Antibiotic of the week: Sulfadimidine or Sulfamethazine

Antibiotic Pollution Index: 296 (12 October 2017)
What is the Antibiotic Pollution Index?

What it does
This drug blocks the propagation of bacteria, by interfering with folic acid synthesis. Folic acid is important for a number of processes, one of which is building up DNA. It is a broad spectrum, synthetic antibacterial drug.

Who gets it
Sulfadimidine or Sulfamethazine (both refer to the same antibiotic) is often fed to or mixed in drinking water of pigs, cattle, poultry and fish, to prevent disease in crowded farms and fisheries. This drug is also used as a growth promotor in the meat production. However, for sulfadimidine, no lab-based evidence for growth promotion has been found, with the exception of one organ: the thyroid gland. This gland produces a hormone that regulates growth. But a bigger gland does not necessarily lead to a hormone boost.
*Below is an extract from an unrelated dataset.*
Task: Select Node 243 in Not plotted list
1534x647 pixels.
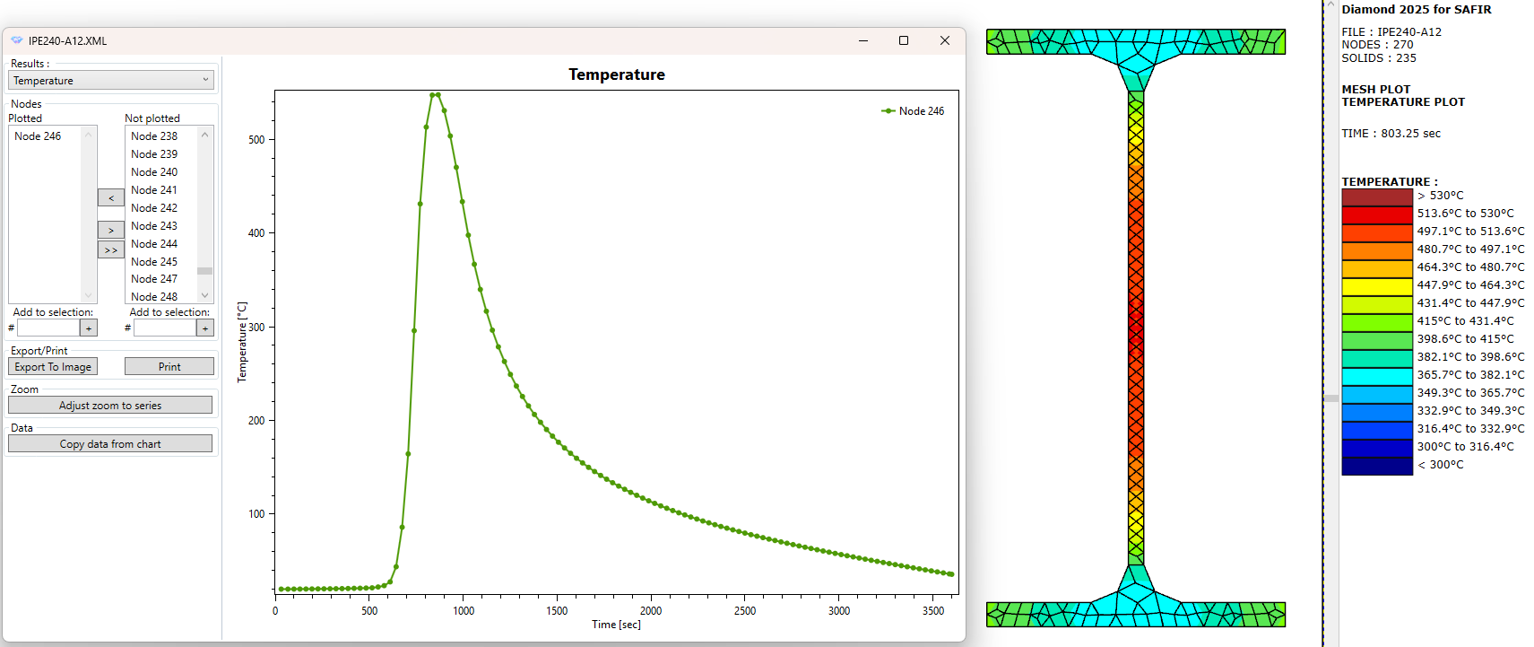Action: point(154,226)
In fact, pigs and rats that get high sulfadimidine dosages are more lean. Even worse, enlargement of the thyroid gland has been described as an oncogenic effect of the drug. In earlier days, sulfadimidine was also approved for medical use, but this has been discontinued in most countries.

Where may it be produced?
US, China, Czech Republic, the Netherlands, Poland.

And, SquaredAnt, does it pollute?
Sulfadimidine or Sulfamethazine is produced in enormous amounts: in China, one factory alone claims a production capacity of 1000 metric tons a month. This would yearly amount to ~12% of the lower estimate of the annual worldwide use of all antibiotics combined (100.000-200.000 metric tons). Pollution has been observed in China, Thailand, Canada and the US, with highest concentrations in agriculture soil and agriculture waste water.

Warning lights
Sulfadimidine pollution has not only sparked antibiotic resistance, but even more so, some bacteria have adopted this antibiotic as a nutrient source. In soy crop fields in Canada, where high dosages of sulfadimidine were put into the soil to study the effect of antibiotic residue in fertilizer, a microbacterium bacteria species started to use sulfadimidine as a carbon source. Translated to humans: they got shot at, warded off the bullets, and built a steel mill with it. We created a monster…. today in your fields, tomorrow in your guts.

Any common sense in this antibiotic?
Concerns related to sulfadimidine use in agriculture have already been raised many years ago. Reasons were potential health risks and the high number of non-compliant farms. In 1989, sulfadimidine was almost withdrawn from the US industry. The New York Times News Service reported that “The long regulatory history of sulfamethazine is the latest illustration of the difficulty federal agencies are having in untangling the web of scientific, political and economic issues before toxic substances can be eliminated from the food supply.” The withdrawal never took place. Non-compliance and conflicts of interests continue until today, throughout the world. Common sense is hard to find.